You have probably formed your own opinion of the Occupy movement as it reaches its two-month anniversary. Starting with Occupy Wall Street, and then spreading to cities across the country, the Occupiers have rightfully received lots of media coverage, some that was quick to point out that the organization has no goals and therefore cannot ever be “successful.” Whether just dense or intentionally obtuse, the Occupy critics fail to acknowledge that their coverage in itself is a victory; because every article, broadcast or photo of the group increases awareness of their chief complaint: that there is a vast and widening economic gap in this country that tilts institutionally towards the wealthiest one percent of our citizens.
In a recent article, the Washington Post called Occupy a “charming mess”, but went on to praise it as a great example of successful leaderless movements like those that advanced the causes of women and minorities. At the root of those successful movements were persistence and nonviolence. Again, critics can easily point to anecdotal evidence of uncivil behavior in all large scale protest movements, but in Occupy, like those movements that proceeded it, it is the exception rather than the rule, which brings us to our own grassroots protest here in Lincoln County.

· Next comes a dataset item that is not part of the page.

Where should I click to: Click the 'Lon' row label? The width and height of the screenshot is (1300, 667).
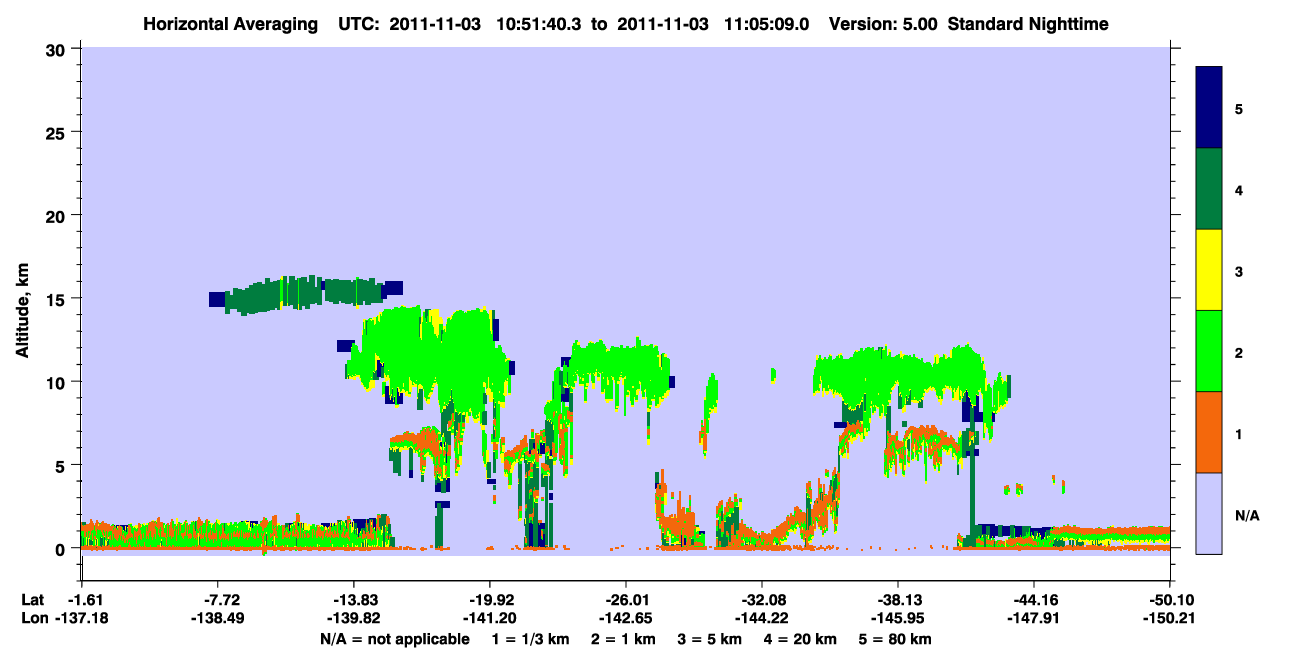tap(33, 618)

The beauty of their nonviolent protest lay in the fact that it arose from the government’s apparent inability to solve the problem for them, and they chose to exercise their constitutionally guaranteed rights to peaceably assemble to voice their displeasure and raise the communities awareness that harmful, albeit legal, drugs were being sold to the children of our county. And to that end, the were wholly successful. Not only did the protesters raise the awareness of those who passed by, but the story of their demonstration was the lead story on two of Lexington’s largest TV stations on Saturday evening news programs.
Hopefully, the Crab Orchard protesters’ example will be the spark needed to launch similar demonstrations across the commonwealth to get these drugs and their inevitable replacements banned for good.